Respect the testnets #138

q9f · 2023-04-24T14:08:45Z

q9f
Apr 24, 2023

I am following up on the discussion of the expedited nv19 upgrade timeline, the last-minute changes to the specification, and the subsequent breakage of the Calibration test network.

Putting aside my concerns with how nv19 was expedited and how little time client teams and the community had to prepare for the upgrade (notably, not even the Filecoin ops team managed to upgrade their snapshot servers in time), I would like to take the chance to discuss the Filecoin upgrade and testing strategy and the role of testnets specifically.

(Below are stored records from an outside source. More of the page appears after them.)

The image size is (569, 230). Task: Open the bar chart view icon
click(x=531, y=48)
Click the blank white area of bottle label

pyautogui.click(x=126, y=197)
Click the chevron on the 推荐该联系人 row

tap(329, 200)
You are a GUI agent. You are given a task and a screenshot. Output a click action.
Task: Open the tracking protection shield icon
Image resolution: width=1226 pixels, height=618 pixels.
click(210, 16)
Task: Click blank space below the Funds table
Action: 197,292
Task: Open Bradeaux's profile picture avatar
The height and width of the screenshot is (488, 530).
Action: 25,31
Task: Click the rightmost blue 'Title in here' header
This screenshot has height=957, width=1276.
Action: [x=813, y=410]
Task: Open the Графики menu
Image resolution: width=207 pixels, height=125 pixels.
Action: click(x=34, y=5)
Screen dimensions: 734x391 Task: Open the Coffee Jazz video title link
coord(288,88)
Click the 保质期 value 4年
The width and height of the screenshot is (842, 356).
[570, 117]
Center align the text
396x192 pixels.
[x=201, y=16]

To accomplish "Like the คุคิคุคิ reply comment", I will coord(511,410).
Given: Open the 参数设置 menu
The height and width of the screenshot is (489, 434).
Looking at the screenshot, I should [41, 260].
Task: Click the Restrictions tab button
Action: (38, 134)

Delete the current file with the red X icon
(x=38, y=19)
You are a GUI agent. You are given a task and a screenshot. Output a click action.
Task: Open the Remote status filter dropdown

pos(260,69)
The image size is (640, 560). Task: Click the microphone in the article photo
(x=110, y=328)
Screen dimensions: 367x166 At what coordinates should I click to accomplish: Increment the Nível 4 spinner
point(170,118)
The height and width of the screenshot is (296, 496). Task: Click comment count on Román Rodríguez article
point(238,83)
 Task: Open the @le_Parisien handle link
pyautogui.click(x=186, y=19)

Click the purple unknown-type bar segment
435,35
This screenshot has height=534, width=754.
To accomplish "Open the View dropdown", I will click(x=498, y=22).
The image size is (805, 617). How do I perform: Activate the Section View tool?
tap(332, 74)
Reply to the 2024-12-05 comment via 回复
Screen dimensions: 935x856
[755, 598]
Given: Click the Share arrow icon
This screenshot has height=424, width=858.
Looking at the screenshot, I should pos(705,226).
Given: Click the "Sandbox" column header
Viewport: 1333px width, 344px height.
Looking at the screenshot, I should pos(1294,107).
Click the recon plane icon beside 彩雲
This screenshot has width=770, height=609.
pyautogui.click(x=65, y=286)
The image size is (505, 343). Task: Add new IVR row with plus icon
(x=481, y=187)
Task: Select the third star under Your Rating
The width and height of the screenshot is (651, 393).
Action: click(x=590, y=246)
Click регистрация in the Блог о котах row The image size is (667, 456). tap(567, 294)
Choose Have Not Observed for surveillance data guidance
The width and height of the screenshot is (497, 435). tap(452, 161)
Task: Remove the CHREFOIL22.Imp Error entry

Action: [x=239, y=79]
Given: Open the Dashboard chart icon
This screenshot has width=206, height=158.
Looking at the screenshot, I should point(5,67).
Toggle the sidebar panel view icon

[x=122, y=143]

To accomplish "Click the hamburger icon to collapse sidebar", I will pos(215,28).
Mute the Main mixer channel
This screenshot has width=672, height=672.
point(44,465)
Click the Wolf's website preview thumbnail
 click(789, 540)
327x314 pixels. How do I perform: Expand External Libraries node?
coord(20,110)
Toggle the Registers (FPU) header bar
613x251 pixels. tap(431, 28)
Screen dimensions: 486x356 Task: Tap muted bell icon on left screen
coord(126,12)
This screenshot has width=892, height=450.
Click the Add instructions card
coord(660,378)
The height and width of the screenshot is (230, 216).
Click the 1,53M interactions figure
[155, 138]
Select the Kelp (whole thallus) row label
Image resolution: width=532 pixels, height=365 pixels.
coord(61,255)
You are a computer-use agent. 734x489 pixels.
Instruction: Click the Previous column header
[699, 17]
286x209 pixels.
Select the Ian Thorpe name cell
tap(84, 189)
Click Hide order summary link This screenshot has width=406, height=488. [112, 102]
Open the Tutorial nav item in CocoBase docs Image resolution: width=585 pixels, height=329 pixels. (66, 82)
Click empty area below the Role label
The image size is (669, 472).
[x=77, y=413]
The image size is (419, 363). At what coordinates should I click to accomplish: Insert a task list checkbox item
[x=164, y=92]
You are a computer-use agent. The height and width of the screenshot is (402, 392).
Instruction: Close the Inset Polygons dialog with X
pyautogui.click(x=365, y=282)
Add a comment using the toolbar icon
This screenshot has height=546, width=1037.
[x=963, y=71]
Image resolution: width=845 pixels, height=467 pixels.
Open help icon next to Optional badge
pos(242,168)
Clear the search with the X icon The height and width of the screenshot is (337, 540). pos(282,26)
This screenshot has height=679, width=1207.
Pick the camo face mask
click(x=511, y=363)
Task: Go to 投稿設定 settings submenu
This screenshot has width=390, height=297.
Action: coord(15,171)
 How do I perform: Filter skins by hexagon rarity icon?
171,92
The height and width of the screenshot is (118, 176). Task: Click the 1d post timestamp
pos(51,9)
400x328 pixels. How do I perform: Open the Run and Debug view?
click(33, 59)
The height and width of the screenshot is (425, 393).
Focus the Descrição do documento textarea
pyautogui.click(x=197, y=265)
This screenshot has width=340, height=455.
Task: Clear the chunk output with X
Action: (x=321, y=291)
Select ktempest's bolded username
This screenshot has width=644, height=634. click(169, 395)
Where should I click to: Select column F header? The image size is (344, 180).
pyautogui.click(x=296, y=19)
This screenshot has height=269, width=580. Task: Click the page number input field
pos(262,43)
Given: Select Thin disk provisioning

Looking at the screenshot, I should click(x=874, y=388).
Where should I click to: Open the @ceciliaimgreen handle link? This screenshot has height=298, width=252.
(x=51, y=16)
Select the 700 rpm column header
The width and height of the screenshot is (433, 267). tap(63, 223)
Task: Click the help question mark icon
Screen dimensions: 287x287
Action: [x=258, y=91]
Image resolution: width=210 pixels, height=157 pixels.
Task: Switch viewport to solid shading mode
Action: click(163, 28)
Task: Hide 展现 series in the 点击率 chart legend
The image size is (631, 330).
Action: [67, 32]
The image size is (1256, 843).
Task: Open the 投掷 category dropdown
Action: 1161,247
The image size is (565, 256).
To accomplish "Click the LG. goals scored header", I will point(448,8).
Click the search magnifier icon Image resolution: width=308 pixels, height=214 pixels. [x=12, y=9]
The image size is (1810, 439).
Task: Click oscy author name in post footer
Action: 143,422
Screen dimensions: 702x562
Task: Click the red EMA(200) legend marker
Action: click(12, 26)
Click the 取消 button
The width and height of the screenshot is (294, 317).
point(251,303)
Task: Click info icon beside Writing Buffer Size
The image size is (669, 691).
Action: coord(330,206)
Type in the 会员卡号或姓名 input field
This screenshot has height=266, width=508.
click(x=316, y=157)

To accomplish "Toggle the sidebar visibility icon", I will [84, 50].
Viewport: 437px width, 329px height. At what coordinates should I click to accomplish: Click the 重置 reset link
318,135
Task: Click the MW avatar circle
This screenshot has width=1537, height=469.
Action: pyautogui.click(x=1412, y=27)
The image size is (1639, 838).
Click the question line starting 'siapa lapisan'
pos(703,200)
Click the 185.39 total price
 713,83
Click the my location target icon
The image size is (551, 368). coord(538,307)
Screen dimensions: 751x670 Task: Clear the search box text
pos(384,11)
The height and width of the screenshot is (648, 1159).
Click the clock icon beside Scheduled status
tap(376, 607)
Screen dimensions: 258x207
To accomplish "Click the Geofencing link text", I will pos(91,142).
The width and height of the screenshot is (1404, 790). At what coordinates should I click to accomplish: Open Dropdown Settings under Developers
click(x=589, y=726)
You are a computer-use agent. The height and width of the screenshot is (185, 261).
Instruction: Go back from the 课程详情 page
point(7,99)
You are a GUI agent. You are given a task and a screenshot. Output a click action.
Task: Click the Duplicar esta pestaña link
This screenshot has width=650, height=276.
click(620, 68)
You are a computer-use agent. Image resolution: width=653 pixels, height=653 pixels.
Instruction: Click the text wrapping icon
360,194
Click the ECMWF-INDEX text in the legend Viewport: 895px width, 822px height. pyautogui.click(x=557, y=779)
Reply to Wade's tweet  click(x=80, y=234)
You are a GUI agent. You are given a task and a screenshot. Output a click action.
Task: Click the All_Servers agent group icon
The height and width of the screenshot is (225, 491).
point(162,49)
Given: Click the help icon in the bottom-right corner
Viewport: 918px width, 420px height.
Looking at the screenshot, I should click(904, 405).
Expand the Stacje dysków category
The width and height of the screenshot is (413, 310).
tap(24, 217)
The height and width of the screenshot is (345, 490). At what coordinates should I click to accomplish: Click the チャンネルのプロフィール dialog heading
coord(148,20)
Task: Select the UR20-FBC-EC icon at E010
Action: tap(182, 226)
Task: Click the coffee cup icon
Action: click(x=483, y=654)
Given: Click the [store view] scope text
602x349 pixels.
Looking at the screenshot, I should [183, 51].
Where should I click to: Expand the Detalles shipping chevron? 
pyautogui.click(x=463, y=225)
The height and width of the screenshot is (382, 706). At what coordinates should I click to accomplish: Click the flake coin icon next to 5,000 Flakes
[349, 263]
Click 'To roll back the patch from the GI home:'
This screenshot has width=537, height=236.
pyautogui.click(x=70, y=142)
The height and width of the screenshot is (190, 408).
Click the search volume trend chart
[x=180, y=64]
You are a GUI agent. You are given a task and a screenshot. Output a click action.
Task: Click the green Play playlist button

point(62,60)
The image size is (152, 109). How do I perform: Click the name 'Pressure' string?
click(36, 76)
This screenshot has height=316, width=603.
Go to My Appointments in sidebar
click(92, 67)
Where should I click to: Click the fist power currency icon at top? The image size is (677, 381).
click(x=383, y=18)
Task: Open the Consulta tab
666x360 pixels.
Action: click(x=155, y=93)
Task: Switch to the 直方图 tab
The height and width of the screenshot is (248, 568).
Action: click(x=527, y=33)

A protocol upgrade on a decentralized network has to go through various stages:

Specification

drafting motivation, documentation, and rationale
providing a specification and test cases; ideally executable

Governance

shed light on motivation, merits, and rationale
iron out technical concerns, iterate steps 1 and 2 if required
agree on rollout plan/timeline

Implementation

client teams have the chance to implement the specification and test cases
clients also implement provided test cases or add new cases to the spec
if new insights occur, iterate steps 1, 2, and 3 to be sure everyone is aware

Testing

on top of the spec tests, clients run integration and end-to-end tests as well as simulations
client teams collude on coordinated developer testnets to give the upgrade a dry run
allow all engineers to test the proposed upgrades
if something goes unexpected, iterate steps 1-4

Rollout

at this point, the upgrade has been reviewed, discussed and tested excessively
give the community time to prepare for the upgrade (make releases, announcements, etc.)
roll out the upgrade on a public testnet as a last pre-flight check
give it time to have a buffer between the upgrades; at this point, you don't want to go back to square 1 again
roll out the upgrade on mainnet

Taking nv19 as an example, we failed somewhere between steps 3 and 4. It became apparent that changes were needed. But instead of iterating the process, it was rolled out to the Calibration test network without further testing. The subsequent result was utter chaos and the breakage of the testnet.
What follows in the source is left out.